As the world weighs in against media hubris, often well-deserved, it's bracing to note some of the good that gets done on the fringes in the name of principle rather than in the klieg-seeking interest of self-acclaim.
Meet Jerry Mitchell, 45, investigative reporter for the Jackson Clarion-Ledger of Jackson, Miss., the man whose 16-year personal mission is largely credited for the upcoming trial of the man charged with murdering three civil rights workers 40 years ago.
Thanks to Mitchell's labors - and to others he insists deserve much credit - state authorities have charged Ku Klux Klan leader Edgar Ray Killen, a sawmill operator and preacher, with the 1964 murders of Michael Schwerner, Andrew Goodman and James Chaney.
Killen, 79, is the first person ever charged with the murders, though he and others were tried in 1967 on federal conspiracy charges in the killings. Killen walked.
The story of the three victims, who were part of Freedom Summer's drive to register black voters, is familiar by now. Mitchell's story may be less so.
It is fair to say that without Mitchell's dogged and often courageous reporting, not to mention an apparently beguiling charm that convinces people they should share secret records with him, many murders from the civil rights era would have remained unvindicated, locked forever in the vaults of regional amnesia.
Mitchell's sense of himself in these events comes footnoted with an "aw shucks" disclaimer.
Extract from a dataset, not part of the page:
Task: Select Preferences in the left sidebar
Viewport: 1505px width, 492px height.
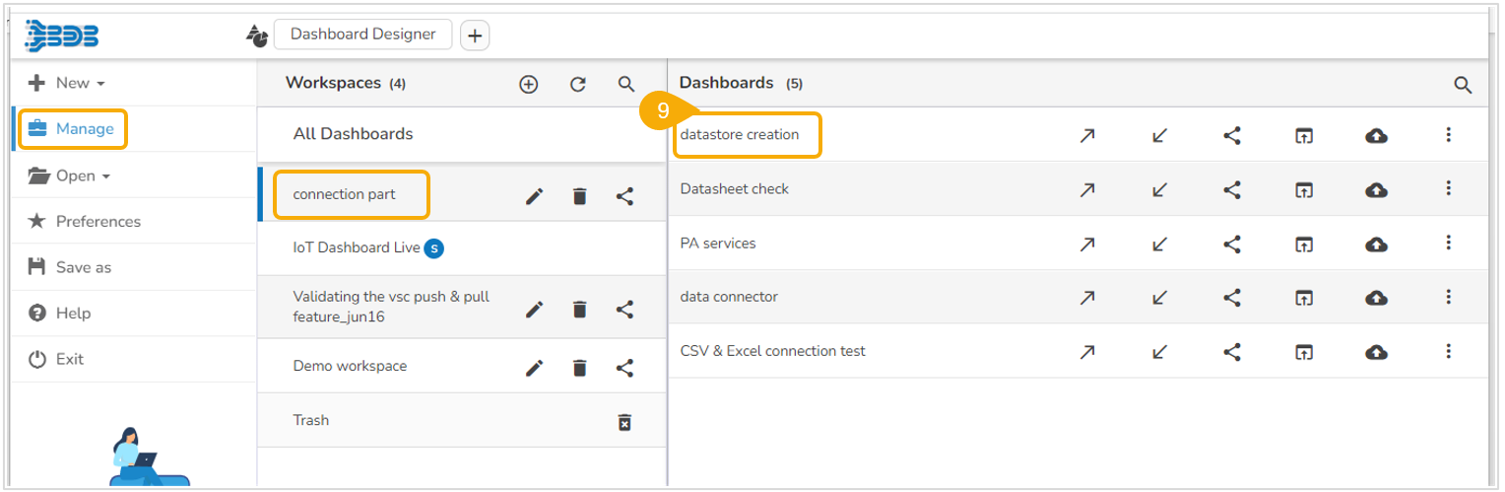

An unabashed Christian, he declines to accept credit for some of the miracles that have resulted in justice - the precise ratcheting of seemingly unrelated parts, the stunning timing of random events, the fortuitous encounters and serendipitous discoveries.
"It's been a matter of faith for me throughout this whole thing," he says in a soft drawl. "God's hand is in it. It doesn't make sense otherwise."
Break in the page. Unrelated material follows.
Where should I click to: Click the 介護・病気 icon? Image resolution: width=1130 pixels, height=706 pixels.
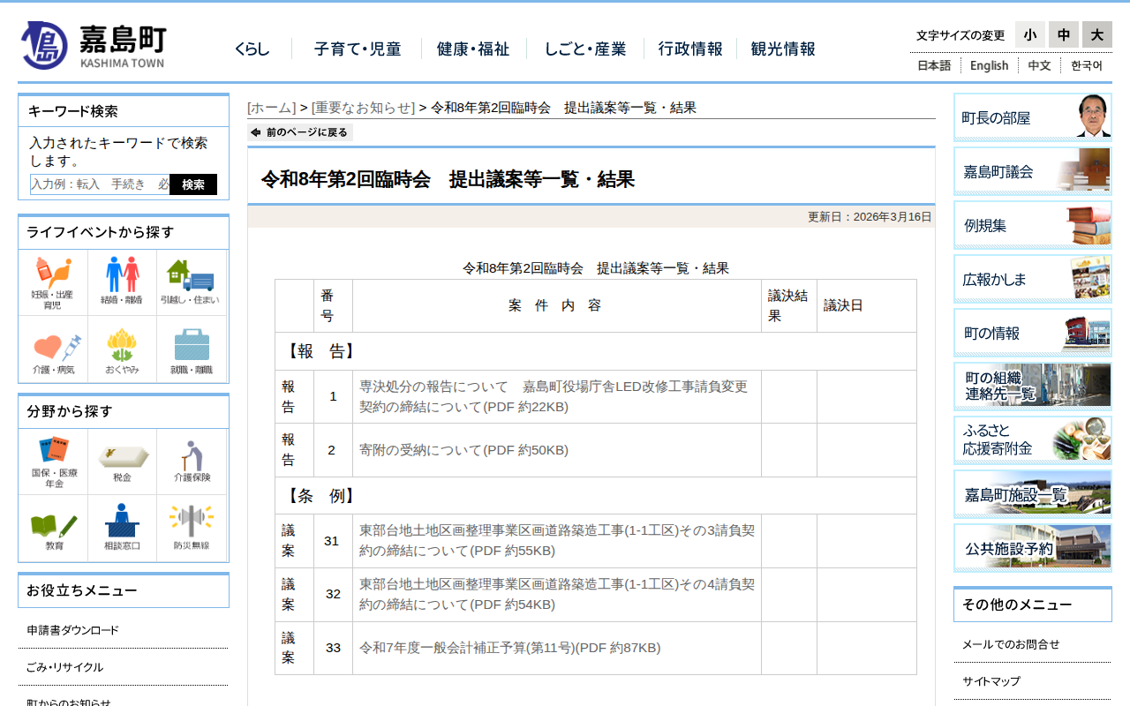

Mitchell's crusade, if we may now use that word, was the result of an epiphany in 1989 when he saw the movie "Mississippi Burning" with Bill Minor, another civil rights reporter and mentor now in his 80s, and two FBI agents. The four sat around after the movie and dissected it for accuracy.
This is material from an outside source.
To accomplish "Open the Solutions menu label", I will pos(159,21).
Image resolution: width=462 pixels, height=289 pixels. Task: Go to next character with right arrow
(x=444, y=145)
Those few hours constituted a transformative event in Mitchell's life.
"I frankly was just stupid," he says. "My attitude was, 'What? This really happened? I can't believe this really happened.' It was true 20/20 hindsight, but it was so abundantly clear what happened. People got away with murder."
That recognition stuck in Mitchell's craw, and he started digging into the Mississippi Sovereignty Commission, the state organization that worked covertly to aid and abet America's native jihadists, the Ku Klux Klan.